Trump admitted this week that he blocked congressionally approved aid to Ukraine days before discussing Biden with the country’s president in a phone call that drew an “urgent” whistleblower complaint. The Biden conspiracy theory had been pushed by Giuliani since the spring, when he shopped a story to the New York Times alleging that Biden improperly interfered in an Ukrainian investigation into an energy company that had employed his son, Hunter Biden.
Though Trump and Giuliani have continued to push this baseless charge for months, Giuliani’s claim was debunked by Ukrainian officials days after he first threatened to fly to Ukraine to get to the bottom of it. In fact, the Ukrainian prosecutor that Biden pushed to get fired had been accused of soliciting bribes and failing to go after corruption. As vice president, Biden was part of a Western consensus to pressure the prosecutor into resigning. By the time Biden got involved, the company his son worked for was no longer under active investigation and Ukrainian prosecutors say there has never been any suggesting of wrongdoing by either Biden.
Giuliani’s involvement is ironic given his own efforts to intervene in anti-corruption efforts in the region, even as he was on Trump’s payroll.
The Washington Post reported last August that Giuliani intervened in an anti-corruption push in Romania, possibly on behalf of a party whose leader is now in prison for corruption.
Giuliani sent a letter to the country’s leaders criticizing their anti-corruption efforts, accusing them of “excesses” under the “pretext of law enforcement.”
Giuliani’s letter came in direct opposition to the State Department, which joined with 11 other countries just months earlier to warn Romania not to take any measures that would hurt its “ability to fight crime or corruption.”
The letter “surprised” the White House, the Post reported.
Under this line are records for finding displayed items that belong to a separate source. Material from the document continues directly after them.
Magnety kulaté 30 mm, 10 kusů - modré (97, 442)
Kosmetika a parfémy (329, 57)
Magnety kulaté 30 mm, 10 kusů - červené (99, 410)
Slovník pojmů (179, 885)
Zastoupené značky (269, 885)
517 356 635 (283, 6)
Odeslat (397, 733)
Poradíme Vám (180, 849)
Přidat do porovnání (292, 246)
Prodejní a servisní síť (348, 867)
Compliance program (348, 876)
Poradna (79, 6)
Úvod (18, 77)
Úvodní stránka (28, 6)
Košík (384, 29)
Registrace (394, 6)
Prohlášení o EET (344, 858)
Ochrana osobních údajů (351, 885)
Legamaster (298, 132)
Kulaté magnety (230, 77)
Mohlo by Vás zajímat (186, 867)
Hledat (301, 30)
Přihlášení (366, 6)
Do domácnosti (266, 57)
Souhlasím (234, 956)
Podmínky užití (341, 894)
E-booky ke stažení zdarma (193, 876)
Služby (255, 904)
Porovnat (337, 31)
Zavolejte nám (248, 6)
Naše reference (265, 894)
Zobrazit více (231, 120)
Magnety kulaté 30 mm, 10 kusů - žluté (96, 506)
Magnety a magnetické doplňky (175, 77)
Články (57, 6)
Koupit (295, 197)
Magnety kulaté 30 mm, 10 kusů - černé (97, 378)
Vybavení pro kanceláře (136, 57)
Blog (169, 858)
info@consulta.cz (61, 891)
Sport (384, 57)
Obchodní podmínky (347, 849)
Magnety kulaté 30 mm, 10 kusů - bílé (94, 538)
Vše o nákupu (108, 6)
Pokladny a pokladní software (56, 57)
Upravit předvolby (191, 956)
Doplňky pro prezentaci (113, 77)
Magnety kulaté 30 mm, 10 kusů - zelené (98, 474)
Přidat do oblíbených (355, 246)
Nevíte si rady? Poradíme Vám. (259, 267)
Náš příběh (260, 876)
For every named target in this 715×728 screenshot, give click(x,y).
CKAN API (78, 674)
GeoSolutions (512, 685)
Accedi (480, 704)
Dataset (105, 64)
After Giuliani’s letter, the State Department quickly issued a statement praising Romania for “considerable progress in combating corruption and building the effective rule of law” and urged leaders to “continue on this path.”
“Rudy Giuliani does not speak for the U.S. government on foreign policy,” a State Department official told the Post.
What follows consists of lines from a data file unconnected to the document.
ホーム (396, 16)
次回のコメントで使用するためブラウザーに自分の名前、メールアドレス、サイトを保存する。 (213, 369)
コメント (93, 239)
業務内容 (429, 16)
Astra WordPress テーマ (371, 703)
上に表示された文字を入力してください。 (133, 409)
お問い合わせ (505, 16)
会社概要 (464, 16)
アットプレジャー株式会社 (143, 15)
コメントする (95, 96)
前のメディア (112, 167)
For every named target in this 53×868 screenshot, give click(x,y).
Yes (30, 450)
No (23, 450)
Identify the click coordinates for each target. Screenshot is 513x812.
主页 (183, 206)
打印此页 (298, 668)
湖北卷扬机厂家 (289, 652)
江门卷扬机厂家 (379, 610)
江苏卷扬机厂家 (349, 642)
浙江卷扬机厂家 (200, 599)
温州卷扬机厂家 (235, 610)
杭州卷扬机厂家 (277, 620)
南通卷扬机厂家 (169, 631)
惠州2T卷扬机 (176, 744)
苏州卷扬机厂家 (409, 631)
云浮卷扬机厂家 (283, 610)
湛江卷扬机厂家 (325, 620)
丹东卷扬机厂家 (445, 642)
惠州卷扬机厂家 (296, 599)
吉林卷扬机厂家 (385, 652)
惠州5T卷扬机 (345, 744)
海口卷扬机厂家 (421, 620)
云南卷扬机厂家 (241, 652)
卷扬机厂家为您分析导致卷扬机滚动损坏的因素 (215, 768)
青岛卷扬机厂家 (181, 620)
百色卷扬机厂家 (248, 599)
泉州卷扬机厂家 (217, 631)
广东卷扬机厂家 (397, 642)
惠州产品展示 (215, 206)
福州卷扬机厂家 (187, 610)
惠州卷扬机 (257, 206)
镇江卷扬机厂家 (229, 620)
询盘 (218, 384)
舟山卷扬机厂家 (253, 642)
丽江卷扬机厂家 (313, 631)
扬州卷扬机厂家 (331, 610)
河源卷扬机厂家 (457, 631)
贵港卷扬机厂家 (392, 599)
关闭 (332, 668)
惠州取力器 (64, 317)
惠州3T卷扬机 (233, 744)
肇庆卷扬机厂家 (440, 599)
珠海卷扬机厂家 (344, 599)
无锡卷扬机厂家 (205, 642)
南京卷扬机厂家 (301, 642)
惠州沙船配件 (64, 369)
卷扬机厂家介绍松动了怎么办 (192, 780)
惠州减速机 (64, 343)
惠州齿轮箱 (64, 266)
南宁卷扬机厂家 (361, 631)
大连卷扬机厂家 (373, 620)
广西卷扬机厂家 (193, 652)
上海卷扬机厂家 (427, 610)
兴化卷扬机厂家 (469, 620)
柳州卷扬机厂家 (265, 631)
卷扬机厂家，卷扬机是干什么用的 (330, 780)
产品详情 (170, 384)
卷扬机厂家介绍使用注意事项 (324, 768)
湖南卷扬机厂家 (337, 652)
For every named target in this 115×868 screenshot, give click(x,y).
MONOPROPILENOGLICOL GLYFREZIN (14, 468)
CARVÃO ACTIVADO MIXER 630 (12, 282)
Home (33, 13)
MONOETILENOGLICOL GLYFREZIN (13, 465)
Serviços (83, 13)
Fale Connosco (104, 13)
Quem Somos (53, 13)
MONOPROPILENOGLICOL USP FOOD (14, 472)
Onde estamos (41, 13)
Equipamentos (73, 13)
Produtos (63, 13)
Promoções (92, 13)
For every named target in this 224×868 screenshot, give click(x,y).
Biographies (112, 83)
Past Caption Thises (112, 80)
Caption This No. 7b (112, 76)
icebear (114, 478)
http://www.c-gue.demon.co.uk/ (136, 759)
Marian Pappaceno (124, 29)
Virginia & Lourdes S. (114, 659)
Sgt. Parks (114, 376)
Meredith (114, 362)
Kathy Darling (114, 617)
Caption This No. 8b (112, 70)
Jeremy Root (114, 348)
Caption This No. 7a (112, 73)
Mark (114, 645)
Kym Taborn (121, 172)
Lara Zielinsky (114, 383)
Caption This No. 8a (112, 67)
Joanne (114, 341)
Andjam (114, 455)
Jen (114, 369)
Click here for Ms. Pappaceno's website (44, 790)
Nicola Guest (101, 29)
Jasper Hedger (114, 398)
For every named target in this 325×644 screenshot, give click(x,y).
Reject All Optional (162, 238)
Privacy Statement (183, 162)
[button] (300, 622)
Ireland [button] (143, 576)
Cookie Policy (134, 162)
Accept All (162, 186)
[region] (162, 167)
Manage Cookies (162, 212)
“Maybe I should have put in the letter that I’m not representing the president,” Giuliani admitted to the Post after insisting that he sent the letter as a “private citizen.”
Though Giuliani did not say on whose behalf he sent the letter, Liviu Dragnea, the leader of Romania's Social Democrats, successfully pushed to fire anti-corruption prosecutor Laura Codruta Kovesi, who had been compared to special counsel Robert Mueller and received praise from the likes of late Sen. John McCain, according to the Post.
Dragnea was convicted in June 2018 of abuse of office. In May, he was sentenced to three and a half years in jail.
Dragnea welcomed Giuliani's letter, arguing that the statement from Trump’s lawyer showed that “trust in the Romanian justice system is seriously shaken when it comes to foreign partners.”
Secretary of State Mike Pompeo issued an order earlier this month barring Dragnea, who attended Trump’s inauguration in January 2017, from entering the U.S. in the future, citing allegations of “significant corruption.”